--- WHAT YOU SHOULD DO ---
An exact copy of every entry is what's needed, so please transcribe them all.

--- DATA RECORDS ---
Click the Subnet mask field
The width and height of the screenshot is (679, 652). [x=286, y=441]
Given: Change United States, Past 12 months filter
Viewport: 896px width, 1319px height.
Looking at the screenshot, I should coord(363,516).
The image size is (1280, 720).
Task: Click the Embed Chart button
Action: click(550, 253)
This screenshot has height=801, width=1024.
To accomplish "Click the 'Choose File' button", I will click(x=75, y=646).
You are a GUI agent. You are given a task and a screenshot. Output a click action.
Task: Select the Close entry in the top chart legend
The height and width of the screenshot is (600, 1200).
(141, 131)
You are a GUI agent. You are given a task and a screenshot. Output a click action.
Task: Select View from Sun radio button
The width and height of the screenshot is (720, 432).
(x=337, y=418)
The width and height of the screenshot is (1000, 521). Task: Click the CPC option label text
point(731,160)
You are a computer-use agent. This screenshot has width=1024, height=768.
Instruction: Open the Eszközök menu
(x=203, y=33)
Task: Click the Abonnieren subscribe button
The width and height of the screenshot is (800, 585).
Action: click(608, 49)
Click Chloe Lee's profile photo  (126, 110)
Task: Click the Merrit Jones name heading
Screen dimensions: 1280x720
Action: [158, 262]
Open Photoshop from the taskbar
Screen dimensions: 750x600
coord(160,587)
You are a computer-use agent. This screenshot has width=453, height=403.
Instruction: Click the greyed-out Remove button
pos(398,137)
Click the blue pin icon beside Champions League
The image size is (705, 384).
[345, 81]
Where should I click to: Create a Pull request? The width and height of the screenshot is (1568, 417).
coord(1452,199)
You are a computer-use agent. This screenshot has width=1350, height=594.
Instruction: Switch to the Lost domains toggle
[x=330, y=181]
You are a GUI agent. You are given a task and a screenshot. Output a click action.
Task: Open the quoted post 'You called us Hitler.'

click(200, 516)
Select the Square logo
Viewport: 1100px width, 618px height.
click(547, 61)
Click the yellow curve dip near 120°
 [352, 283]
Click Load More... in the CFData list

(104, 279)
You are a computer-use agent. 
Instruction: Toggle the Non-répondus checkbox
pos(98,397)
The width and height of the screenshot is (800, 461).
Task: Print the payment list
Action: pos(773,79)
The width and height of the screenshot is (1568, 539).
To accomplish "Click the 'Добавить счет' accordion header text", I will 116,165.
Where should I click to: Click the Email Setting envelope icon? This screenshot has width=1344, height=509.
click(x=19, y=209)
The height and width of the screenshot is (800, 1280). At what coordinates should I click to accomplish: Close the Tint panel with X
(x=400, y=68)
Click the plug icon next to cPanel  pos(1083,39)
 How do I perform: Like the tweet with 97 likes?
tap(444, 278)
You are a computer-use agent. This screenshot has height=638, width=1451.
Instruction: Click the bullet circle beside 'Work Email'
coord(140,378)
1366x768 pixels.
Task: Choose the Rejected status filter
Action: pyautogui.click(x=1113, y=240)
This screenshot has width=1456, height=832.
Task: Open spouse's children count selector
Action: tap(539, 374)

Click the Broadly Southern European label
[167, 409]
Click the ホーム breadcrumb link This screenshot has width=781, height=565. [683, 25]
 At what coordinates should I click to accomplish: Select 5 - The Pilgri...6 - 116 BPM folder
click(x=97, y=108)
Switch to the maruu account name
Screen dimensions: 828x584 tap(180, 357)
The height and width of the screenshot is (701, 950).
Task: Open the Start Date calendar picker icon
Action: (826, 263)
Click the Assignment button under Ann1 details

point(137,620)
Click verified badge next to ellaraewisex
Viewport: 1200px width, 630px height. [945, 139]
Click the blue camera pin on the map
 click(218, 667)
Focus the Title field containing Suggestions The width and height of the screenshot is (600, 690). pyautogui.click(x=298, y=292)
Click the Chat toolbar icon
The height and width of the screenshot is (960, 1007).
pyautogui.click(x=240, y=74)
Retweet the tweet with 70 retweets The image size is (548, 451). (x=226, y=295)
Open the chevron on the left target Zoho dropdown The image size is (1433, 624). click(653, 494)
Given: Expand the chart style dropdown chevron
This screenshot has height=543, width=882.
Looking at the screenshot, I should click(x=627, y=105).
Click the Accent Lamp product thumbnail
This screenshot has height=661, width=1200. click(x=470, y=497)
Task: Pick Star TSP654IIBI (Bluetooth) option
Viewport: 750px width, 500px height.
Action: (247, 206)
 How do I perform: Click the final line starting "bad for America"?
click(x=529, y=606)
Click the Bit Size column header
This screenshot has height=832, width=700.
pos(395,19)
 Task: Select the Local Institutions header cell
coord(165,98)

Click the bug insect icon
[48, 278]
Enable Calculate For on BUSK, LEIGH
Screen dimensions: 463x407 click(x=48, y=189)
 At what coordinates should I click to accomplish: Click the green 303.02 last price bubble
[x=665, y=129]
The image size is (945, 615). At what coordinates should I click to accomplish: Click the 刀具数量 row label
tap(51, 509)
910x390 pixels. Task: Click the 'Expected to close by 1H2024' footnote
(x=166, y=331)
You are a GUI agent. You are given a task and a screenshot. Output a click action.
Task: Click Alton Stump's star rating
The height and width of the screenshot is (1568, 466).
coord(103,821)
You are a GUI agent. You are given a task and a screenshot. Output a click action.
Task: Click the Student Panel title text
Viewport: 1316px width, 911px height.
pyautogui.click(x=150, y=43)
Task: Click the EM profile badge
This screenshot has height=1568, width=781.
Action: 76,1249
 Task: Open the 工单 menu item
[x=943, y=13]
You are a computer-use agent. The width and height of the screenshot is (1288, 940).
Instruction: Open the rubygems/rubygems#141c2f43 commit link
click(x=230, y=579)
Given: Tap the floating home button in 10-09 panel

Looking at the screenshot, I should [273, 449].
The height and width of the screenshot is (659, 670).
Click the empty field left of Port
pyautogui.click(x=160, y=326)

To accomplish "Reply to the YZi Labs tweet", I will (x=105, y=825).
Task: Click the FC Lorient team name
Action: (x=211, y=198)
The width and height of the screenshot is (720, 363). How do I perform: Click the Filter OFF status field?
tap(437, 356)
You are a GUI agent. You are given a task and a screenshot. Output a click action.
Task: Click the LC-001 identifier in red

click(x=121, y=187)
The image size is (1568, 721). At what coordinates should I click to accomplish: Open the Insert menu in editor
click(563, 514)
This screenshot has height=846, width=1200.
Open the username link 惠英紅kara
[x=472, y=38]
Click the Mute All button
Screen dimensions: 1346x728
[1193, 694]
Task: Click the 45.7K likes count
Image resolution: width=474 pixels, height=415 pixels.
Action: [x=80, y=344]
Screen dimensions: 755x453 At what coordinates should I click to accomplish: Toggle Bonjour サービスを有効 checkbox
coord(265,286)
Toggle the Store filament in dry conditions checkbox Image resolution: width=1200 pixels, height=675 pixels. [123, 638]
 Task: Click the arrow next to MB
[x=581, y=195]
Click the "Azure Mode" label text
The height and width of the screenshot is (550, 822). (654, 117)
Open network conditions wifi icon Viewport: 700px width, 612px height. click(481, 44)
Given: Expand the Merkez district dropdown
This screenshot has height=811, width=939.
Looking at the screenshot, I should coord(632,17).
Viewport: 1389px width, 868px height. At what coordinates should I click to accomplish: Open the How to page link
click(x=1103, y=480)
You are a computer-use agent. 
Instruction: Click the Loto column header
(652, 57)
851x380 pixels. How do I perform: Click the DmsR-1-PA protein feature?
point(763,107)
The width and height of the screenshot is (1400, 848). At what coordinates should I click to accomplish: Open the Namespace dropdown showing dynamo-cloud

--- RESPONSE FOR THIS EXERCISE ---
Click the Subnet mask field
The width and height of the screenshot is (679, 652). [x=286, y=441]
Given: Change United States, Past 12 months filter
Viewport: 896px width, 1319px height.
Looking at the screenshot, I should coord(363,516).
The image size is (1280, 720).
Task: Click the Embed Chart button
Action: click(550, 253)
This screenshot has height=801, width=1024.
To accomplish "Click the 'Choose File' button", I will click(x=75, y=646).
You are a GUI agent. You are given a task and a screenshot. Output a click action.
Task: Select the Close entry in the top chart legend
The height and width of the screenshot is (600, 1200).
(141, 131)
You are a GUI agent. You are given a task and a screenshot. Output a click action.
Task: Select View from Sun radio button
The width and height of the screenshot is (720, 432).
(x=337, y=418)
The width and height of the screenshot is (1000, 521). Task: Click the CPC option label text
point(731,160)
You are a computer-use agent. This screenshot has width=1024, height=768.
Instruction: Open the Eszközök menu
(x=203, y=33)
Task: Click the Abonnieren subscribe button
The width and height of the screenshot is (800, 585).
Action: click(608, 49)
Click Chloe Lee's profile photo  (126, 110)
Task: Click the Merrit Jones name heading
Screen dimensions: 1280x720
Action: [158, 262]
Open Photoshop from the taskbar
Screen dimensions: 750x600
coord(160,587)
You are a computer-use agent. This screenshot has width=453, height=403.
Instruction: Click the greyed-out Remove button
pos(398,137)
Click the blue pin icon beside Champions League
The image size is (705, 384).
[345, 81]
Where should I click to: Create a Pull request? The width and height of the screenshot is (1568, 417).
coord(1452,199)
You are a computer-use agent. This screenshot has width=1350, height=594.
Instruction: Switch to the Lost domains toggle
[x=330, y=181]
You are a GUI agent. You are given a task and a screenshot. Output a click action.
Task: Open the quoted post 'You called us Hitler.'

click(200, 516)
Select the Square logo
Viewport: 1100px width, 618px height.
click(547, 61)
Click the yellow curve dip near 120°
 [352, 283]
Click Load More... in the CFData list

(104, 279)
You are a computer-use agent. 
Instruction: Toggle the Non-répondus checkbox
pos(98,397)
The width and height of the screenshot is (800, 461).
Task: Print the payment list
Action: pos(773,79)
The width and height of the screenshot is (1568, 539).
To accomplish "Click the 'Добавить счет' accordion header text", I will 116,165.
Where should I click to: Click the Email Setting envelope icon? This screenshot has width=1344, height=509.
click(x=19, y=209)
The height and width of the screenshot is (800, 1280). At what coordinates should I click to accomplish: Close the Tint panel with X
(x=400, y=68)
Click the plug icon next to cPanel  pos(1083,39)
 How do I perform: Like the tweet with 97 likes?
tap(444, 278)
You are a computer-use agent. This screenshot has height=638, width=1451.
Instruction: Click the bullet circle beside 'Work Email'
coord(140,378)
1366x768 pixels.
Task: Choose the Rejected status filter
Action: pyautogui.click(x=1113, y=240)
This screenshot has width=1456, height=832.
Task: Open spouse's children count selector
Action: tap(539, 374)

Click the Broadly Southern European label
[167, 409]
Click the ホーム breadcrumb link This screenshot has width=781, height=565. [683, 25]
 At what coordinates should I click to accomplish: Select 5 - The Pilgri...6 - 116 BPM folder
click(x=97, y=108)
Switch to the maruu account name
Screen dimensions: 828x584 tap(180, 357)
The height and width of the screenshot is (701, 950).
Task: Open the Start Date calendar picker icon
Action: (826, 263)
Click the Assignment button under Ann1 details

point(137,620)
Click verified badge next to ellaraewisex
Viewport: 1200px width, 630px height. [945, 139]
Click the blue camera pin on the map
 click(218, 667)
Focus the Title field containing Suggestions The width and height of the screenshot is (600, 690). pyautogui.click(x=298, y=292)
Click the Chat toolbar icon
The height and width of the screenshot is (960, 1007).
pyautogui.click(x=240, y=74)
Retweet the tweet with 70 retweets The image size is (548, 451). (x=226, y=295)
Open the chevron on the left target Zoho dropdown The image size is (1433, 624). click(653, 494)
Given: Expand the chart style dropdown chevron
This screenshot has height=543, width=882.
Looking at the screenshot, I should click(x=627, y=105).
Click the Accent Lamp product thumbnail
This screenshot has height=661, width=1200. click(x=470, y=497)
Task: Pick Star TSP654IIBI (Bluetooth) option
Viewport: 750px width, 500px height.
Action: (247, 206)
 How do I perform: Click the final line starting "bad for America"?
click(x=529, y=606)
Click the Bit Size column header
This screenshot has height=832, width=700.
pos(395,19)
 Task: Select the Local Institutions header cell
coord(165,98)

Click the bug insect icon
[48, 278]
Enable Calculate For on BUSK, LEIGH
Screen dimensions: 463x407 click(x=48, y=189)
 At what coordinates should I click to accomplish: Click the green 303.02 last price bubble
[x=665, y=129]
The image size is (945, 615). At what coordinates should I click to accomplish: Click the 刀具数量 row label
tap(51, 509)
910x390 pixels. Task: Click the 'Expected to close by 1H2024' footnote
(x=166, y=331)
You are a GUI agent. You are given a task and a screenshot. Output a click action.
Task: Click Alton Stump's star rating
The height and width of the screenshot is (1568, 466).
coord(103,821)
You are a GUI agent. You are given a task and a screenshot. Output a click action.
Task: Click the Student Panel title text
Viewport: 1316px width, 911px height.
pyautogui.click(x=150, y=43)
Task: Click the EM profile badge
This screenshot has height=1568, width=781.
Action: 76,1249
 Task: Open the 工单 menu item
[x=943, y=13]
You are a computer-use agent. The width and height of the screenshot is (1288, 940).
Instruction: Open the rubygems/rubygems#141c2f43 commit link
click(x=230, y=579)
Given: Tap the floating home button in 10-09 panel

Looking at the screenshot, I should [273, 449].
The height and width of the screenshot is (659, 670).
Click the empty field left of Port
pyautogui.click(x=160, y=326)

To accomplish "Reply to the YZi Labs tweet", I will (x=105, y=825).
Task: Click the FC Lorient team name
Action: (x=211, y=198)
The width and height of the screenshot is (720, 363). How do I perform: Click the Filter OFF status field?
tap(437, 356)
You are a GUI agent. You are given a task and a screenshot. Output a click action.
Task: Click the LC-001 identifier in red

click(x=121, y=187)
The image size is (1568, 721). At what coordinates should I click to accomplish: Open the Insert menu in editor
click(563, 514)
This screenshot has height=846, width=1200.
Open the username link 惠英紅kara
[x=472, y=38]
Click the Mute All button
Screen dimensions: 1346x728
[1193, 694]
Task: Click the 45.7K likes count
Image resolution: width=474 pixels, height=415 pixels.
Action: [x=80, y=344]
Screen dimensions: 755x453 At what coordinates should I click to accomplish: Toggle Bonjour サービスを有効 checkbox
coord(265,286)
Toggle the Store filament in dry conditions checkbox Image resolution: width=1200 pixels, height=675 pixels. [123, 638]
 Task: Click the arrow next to MB
[x=581, y=195]
Click the "Azure Mode" label text
The height and width of the screenshot is (550, 822). (654, 117)
Open network conditions wifi icon Viewport: 700px width, 612px height. click(481, 44)
Given: Expand the Merkez district dropdown
This screenshot has height=811, width=939.
Looking at the screenshot, I should coord(632,17).
Viewport: 1389px width, 868px height. At what coordinates should I click to accomplish: Open the How to page link
click(x=1103, y=480)
You are a computer-use agent. 
Instruction: Click the Loto column header
(652, 57)
851x380 pixels. How do I perform: Click the DmsR-1-PA protein feature?
point(763,107)
The width and height of the screenshot is (1400, 848). At what coordinates should I click to accomplish: Open the Namespace dropdown showing dynamo-cloud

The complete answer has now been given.